Abnormally heavy monsoon rains drenched Southeast Asia, leading to the worst flooding in the state of Kerala since 1924. The event, which started with rains on August 8, 2018, displaced over 300,000 people, led to hundreds of deaths, damaged over 50,000 houses throughout the region, and severely affected 13 of the 14 districts in Kerala. While it brought the region’s most intense flooding this summer, the rain was one of many high precipitation events in Kerala this monsoon season.

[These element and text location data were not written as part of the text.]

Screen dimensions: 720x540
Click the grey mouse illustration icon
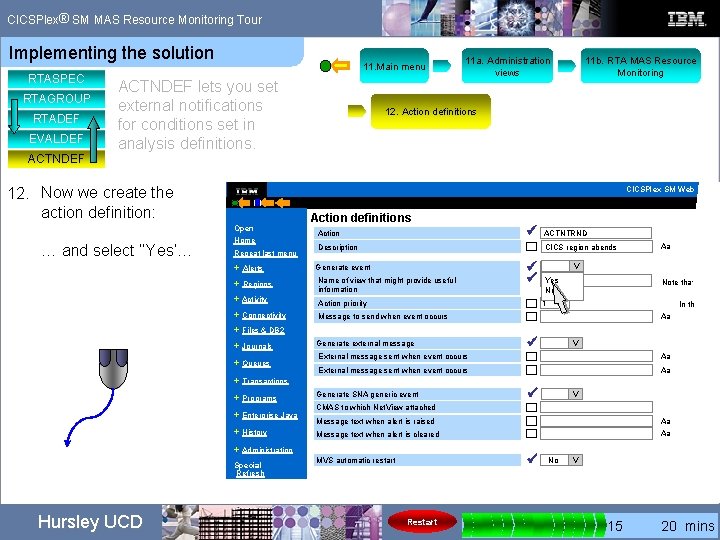click(x=113, y=369)
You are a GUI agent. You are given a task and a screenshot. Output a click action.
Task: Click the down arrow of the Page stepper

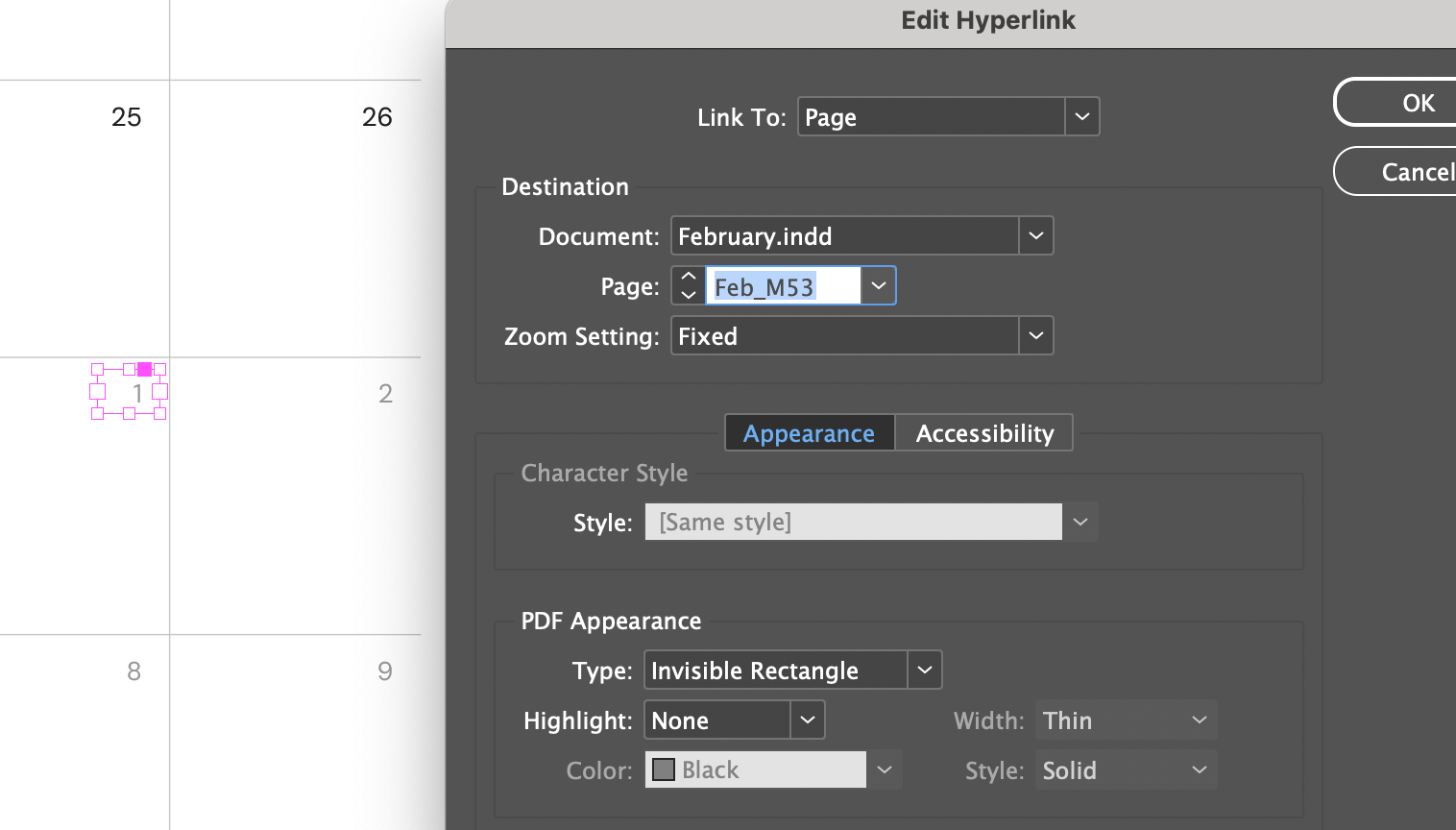click(x=688, y=294)
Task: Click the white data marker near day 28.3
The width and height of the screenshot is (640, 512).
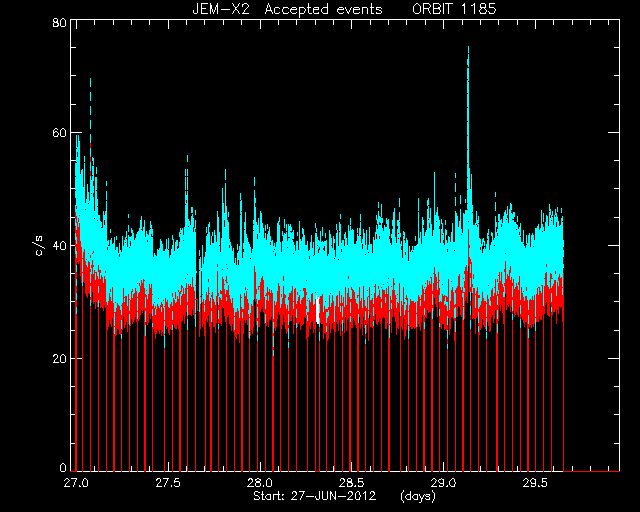Action: coord(317,310)
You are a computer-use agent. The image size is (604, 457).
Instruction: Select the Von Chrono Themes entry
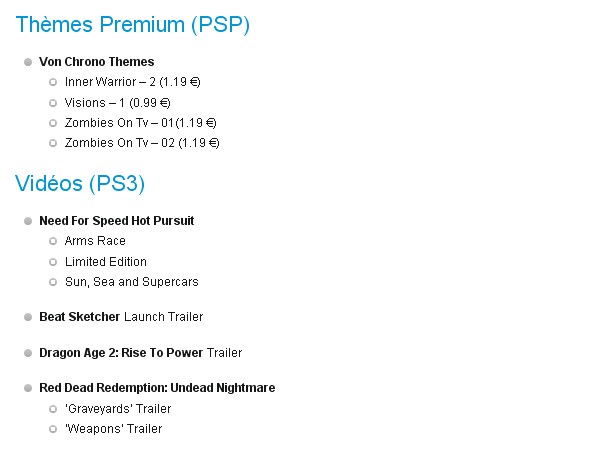[97, 62]
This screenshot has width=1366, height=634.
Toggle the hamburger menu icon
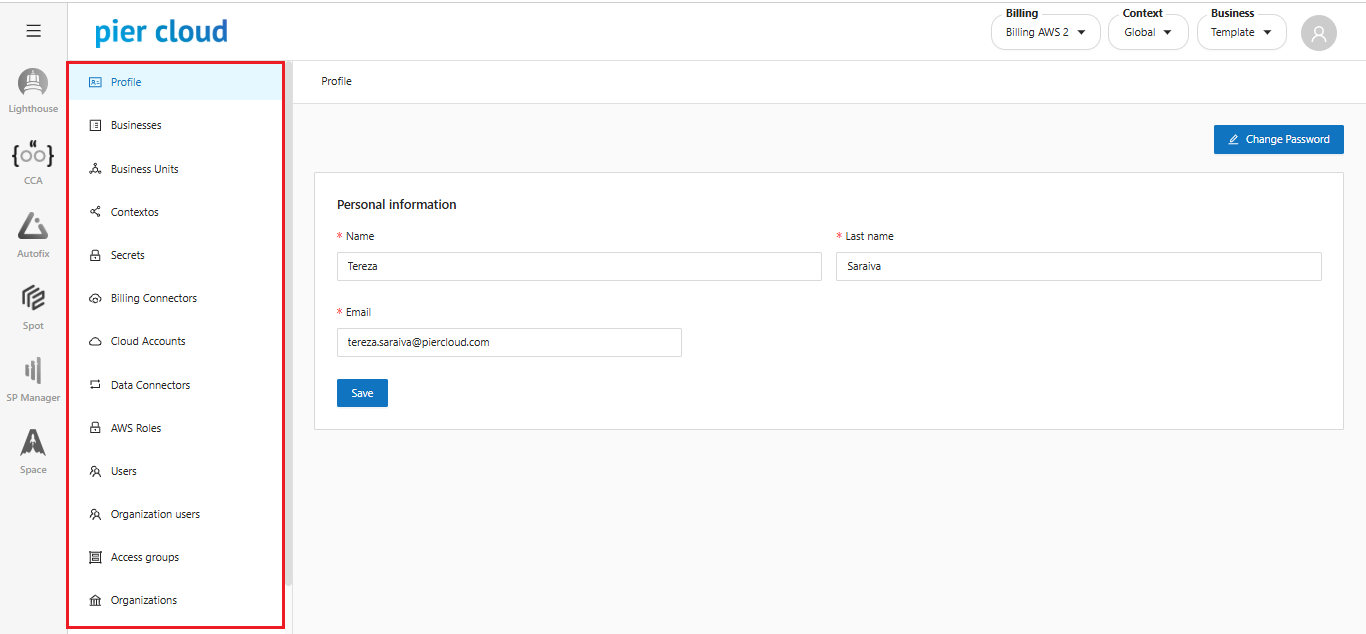tap(33, 31)
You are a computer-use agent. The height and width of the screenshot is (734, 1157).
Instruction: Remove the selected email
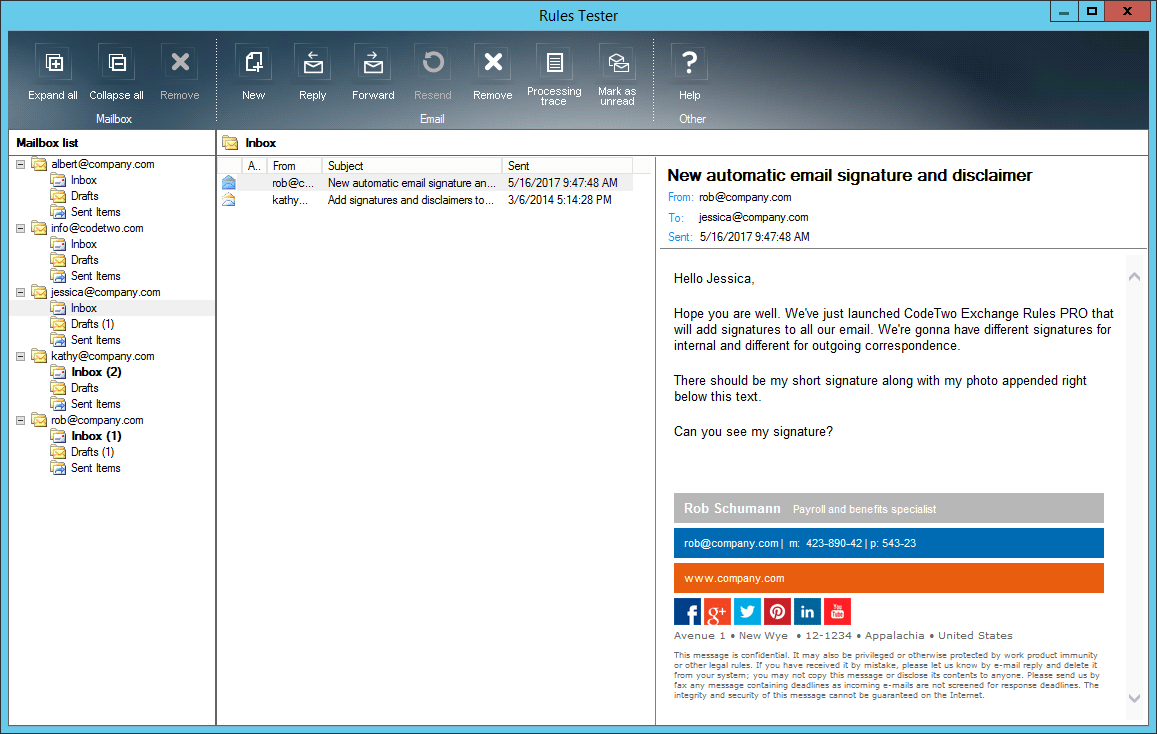pos(492,62)
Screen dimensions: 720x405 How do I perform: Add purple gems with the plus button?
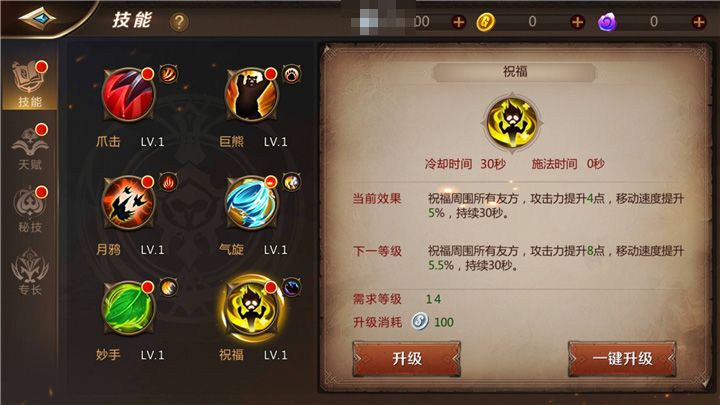point(699,22)
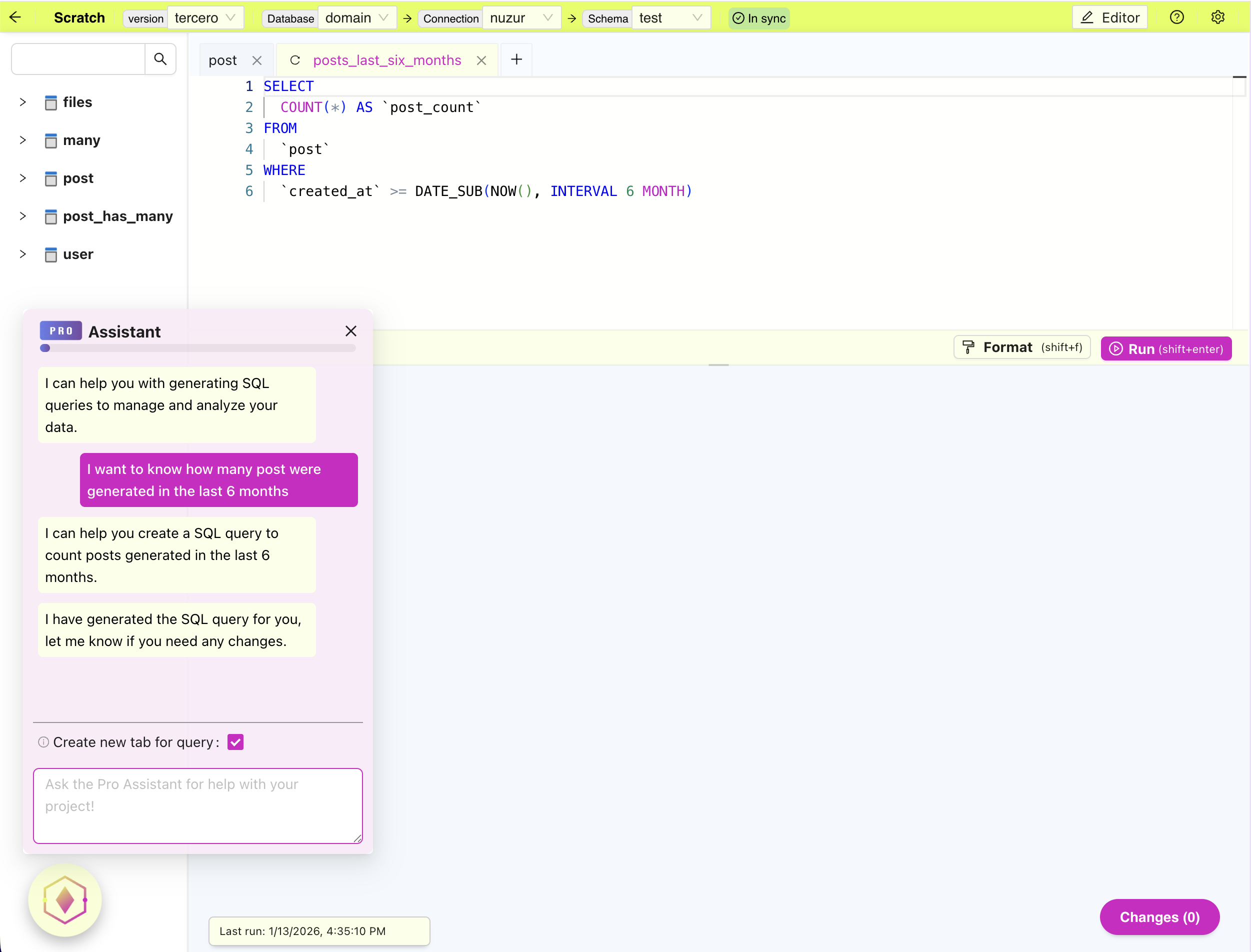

The image shows satellite-based rainfall accumulation from July 19 to August 18, 2018. Rainfall peaked in Kerala on July 20 and again reached abnormally high levels between August 8 and 16. Since the beginning of June, the region received 42 percent more rainfall than normal for this time period. In the first 20 days of August, the region experienced 164 percent more rain than normal.
Kerala’s August rain played a part in the nearly once-in-a-century flooding, although the flooding was worsened when water was released from several full dams. Instead of gradually releasing water during drier times, authorities were forced to open 80 dams in the region, including the Idukki Dam, which is one of the largest arch dams in Asia. Thirty-five of those dams were opened for the first time.
“The dam releases came way too late, and it coincided with the heavy rain that was occurring,” said Sujay Kumar, research scientist at NASA’s Goddard Space Flight Center
Intense rainfall events have hit other areas of Southeast Asia as well. Eastern Myanmar experienced torrential downpours in mid-July and August, causing fatalities and displacing 150,000 people in one month. The floods were the worst in 30 years. The Bago and Sittaung rivers swelled to their highest levels in more than five decades, with the Sittaung river 7 feet above danger levels in areas.
These rainfall data are remotely-sensed estimates that come from the Integrated Multi-Satellite Retrievals (IMERG), a product of the Global Precipitation Measurement (GPM) mission. The GPM satellite is the core of a rainfall observatory that includes measurements from NASA, the Japan Aerospace Exploration Agency, and five other national and international partners. Local rainfall amounts can be significantly higher when measured from the ground.